_Given records_.
⁂

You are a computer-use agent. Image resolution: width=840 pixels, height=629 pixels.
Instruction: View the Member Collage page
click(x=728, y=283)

⁂

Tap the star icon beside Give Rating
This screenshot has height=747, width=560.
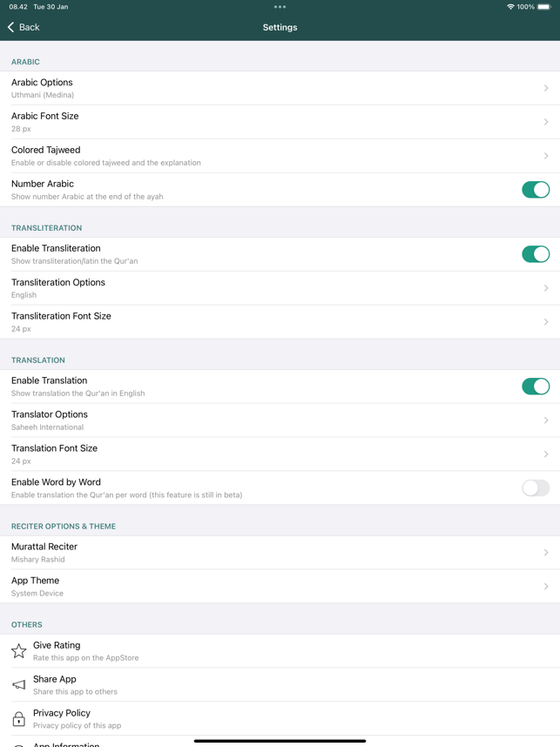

⁂

Your response should contain each line of the entries above that holds the string "height".

_Problem solution_.
You are a computer-use agent. Image resolution: width=840 pixels, height=629 pixels.
This screenshot has height=747, width=560.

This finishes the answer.